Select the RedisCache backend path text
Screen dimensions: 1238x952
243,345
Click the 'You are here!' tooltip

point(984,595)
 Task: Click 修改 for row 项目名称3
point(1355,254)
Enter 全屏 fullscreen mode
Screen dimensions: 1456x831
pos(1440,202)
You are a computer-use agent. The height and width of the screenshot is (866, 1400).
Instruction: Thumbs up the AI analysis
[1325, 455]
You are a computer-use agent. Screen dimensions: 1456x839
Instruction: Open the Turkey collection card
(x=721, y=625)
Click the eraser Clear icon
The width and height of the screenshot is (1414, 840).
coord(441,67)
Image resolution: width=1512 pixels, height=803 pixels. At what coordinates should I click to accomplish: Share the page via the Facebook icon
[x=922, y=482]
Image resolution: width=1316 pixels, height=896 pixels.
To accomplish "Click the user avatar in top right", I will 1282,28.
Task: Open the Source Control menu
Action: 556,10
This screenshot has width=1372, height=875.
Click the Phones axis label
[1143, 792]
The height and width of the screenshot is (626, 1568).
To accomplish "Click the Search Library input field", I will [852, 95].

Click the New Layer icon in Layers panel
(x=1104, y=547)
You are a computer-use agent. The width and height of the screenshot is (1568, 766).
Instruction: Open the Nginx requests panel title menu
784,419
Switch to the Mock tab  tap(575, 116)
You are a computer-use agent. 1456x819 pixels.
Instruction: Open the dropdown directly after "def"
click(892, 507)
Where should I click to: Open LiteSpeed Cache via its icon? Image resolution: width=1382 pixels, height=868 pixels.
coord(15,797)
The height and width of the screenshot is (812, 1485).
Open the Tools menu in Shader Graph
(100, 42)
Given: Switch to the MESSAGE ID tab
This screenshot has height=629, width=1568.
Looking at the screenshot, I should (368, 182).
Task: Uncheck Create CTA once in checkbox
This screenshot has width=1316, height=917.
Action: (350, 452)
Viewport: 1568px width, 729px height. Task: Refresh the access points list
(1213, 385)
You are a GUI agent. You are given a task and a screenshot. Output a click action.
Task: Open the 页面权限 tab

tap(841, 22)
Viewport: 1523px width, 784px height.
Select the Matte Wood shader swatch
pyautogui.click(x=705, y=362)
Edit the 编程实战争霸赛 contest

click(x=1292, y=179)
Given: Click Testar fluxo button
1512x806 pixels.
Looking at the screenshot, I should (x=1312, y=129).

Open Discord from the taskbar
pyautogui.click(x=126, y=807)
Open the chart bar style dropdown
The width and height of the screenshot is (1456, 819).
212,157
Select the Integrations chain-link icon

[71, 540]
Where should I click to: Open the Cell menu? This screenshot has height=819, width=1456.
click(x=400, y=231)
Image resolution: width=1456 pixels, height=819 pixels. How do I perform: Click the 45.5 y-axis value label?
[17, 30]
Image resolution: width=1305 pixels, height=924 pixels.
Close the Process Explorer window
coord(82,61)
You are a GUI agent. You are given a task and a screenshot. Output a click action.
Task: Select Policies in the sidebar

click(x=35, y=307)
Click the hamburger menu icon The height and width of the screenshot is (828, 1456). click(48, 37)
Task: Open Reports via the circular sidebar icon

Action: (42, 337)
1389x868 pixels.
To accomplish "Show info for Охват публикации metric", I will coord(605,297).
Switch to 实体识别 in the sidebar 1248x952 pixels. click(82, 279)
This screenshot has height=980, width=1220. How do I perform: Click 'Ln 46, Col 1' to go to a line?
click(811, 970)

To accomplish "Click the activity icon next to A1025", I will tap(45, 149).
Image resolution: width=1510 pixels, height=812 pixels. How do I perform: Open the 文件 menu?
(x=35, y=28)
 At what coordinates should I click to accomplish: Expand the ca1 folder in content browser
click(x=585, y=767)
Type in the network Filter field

- WHAT THE TASK ASKS
Reprint every entry exactly.

- WRITTEN ANSWER
Select the RedisCache backend path text
Screen dimensions: 1238x952
243,345
Click the 'You are here!' tooltip

point(984,595)
 Task: Click 修改 for row 项目名称3
point(1355,254)
Enter 全屏 fullscreen mode
Screen dimensions: 1456x831
pos(1440,202)
You are a computer-use agent. The height and width of the screenshot is (866, 1400).
Instruction: Thumbs up the AI analysis
[1325, 455]
You are a computer-use agent. Screen dimensions: 1456x839
Instruction: Open the Turkey collection card
(x=721, y=625)
Click the eraser Clear icon
The width and height of the screenshot is (1414, 840).
coord(441,67)
Image resolution: width=1512 pixels, height=803 pixels. At what coordinates should I click to accomplish: Share the page via the Facebook icon
[x=922, y=482]
Image resolution: width=1316 pixels, height=896 pixels.
To accomplish "Click the user avatar in top right", I will 1282,28.
Task: Open the Source Control menu
Action: 556,10
This screenshot has width=1372, height=875.
Click the Phones axis label
[1143, 792]
The height and width of the screenshot is (626, 1568).
To accomplish "Click the Search Library input field", I will [852, 95].

Click the New Layer icon in Layers panel
(x=1104, y=547)
You are a computer-use agent. The width and height of the screenshot is (1568, 766).
Instruction: Open the Nginx requests panel title menu
784,419
Switch to the Mock tab  tap(575, 116)
You are a computer-use agent. 1456x819 pixels.
Instruction: Open the dropdown directly after "def"
click(892, 507)
Where should I click to: Open LiteSpeed Cache via its icon? Image resolution: width=1382 pixels, height=868 pixels.
coord(15,797)
The height and width of the screenshot is (812, 1485).
Open the Tools menu in Shader Graph
(100, 42)
Given: Switch to the MESSAGE ID tab
This screenshot has height=629, width=1568.
Looking at the screenshot, I should (368, 182).
Task: Uncheck Create CTA once in checkbox
This screenshot has width=1316, height=917.
Action: (350, 452)
Viewport: 1568px width, 729px height. Task: Refresh the access points list
(1213, 385)
You are a GUI agent. You are given a task and a screenshot. Output a click action.
Task: Open the 页面权限 tab

tap(841, 22)
Viewport: 1523px width, 784px height.
Select the Matte Wood shader swatch
pyautogui.click(x=705, y=362)
Edit the 编程实战争霸赛 contest

click(x=1292, y=179)
Given: Click Testar fluxo button
1512x806 pixels.
Looking at the screenshot, I should (x=1312, y=129).

Open Discord from the taskbar
pyautogui.click(x=126, y=807)
Open the chart bar style dropdown
The width and height of the screenshot is (1456, 819).
212,157
Select the Integrations chain-link icon

[71, 540]
Where should I click to: Open the Cell menu? This screenshot has height=819, width=1456.
click(x=400, y=231)
Image resolution: width=1456 pixels, height=819 pixels. How do I perform: Click the 45.5 y-axis value label?
[17, 30]
Image resolution: width=1305 pixels, height=924 pixels.
Close the Process Explorer window
coord(82,61)
You are a GUI agent. You are given a task and a screenshot. Output a click action.
Task: Select Policies in the sidebar

click(x=35, y=307)
Click the hamburger menu icon The height and width of the screenshot is (828, 1456). click(48, 37)
Task: Open Reports via the circular sidebar icon

Action: (42, 337)
1389x868 pixels.
To accomplish "Show info for Охват публикации metric", I will coord(605,297).
Switch to 实体识别 in the sidebar 1248x952 pixels. click(82, 279)
This screenshot has height=980, width=1220. How do I perform: Click 'Ln 46, Col 1' to go to a line?
click(811, 970)

To accomplish "Click the activity icon next to A1025", I will tap(45, 149).
Image resolution: width=1510 pixels, height=812 pixels. How do I perform: Open the 文件 menu?
(x=35, y=28)
 At what coordinates should I click to accomplish: Expand the ca1 folder in content browser
click(x=585, y=767)
Type in the network Filter field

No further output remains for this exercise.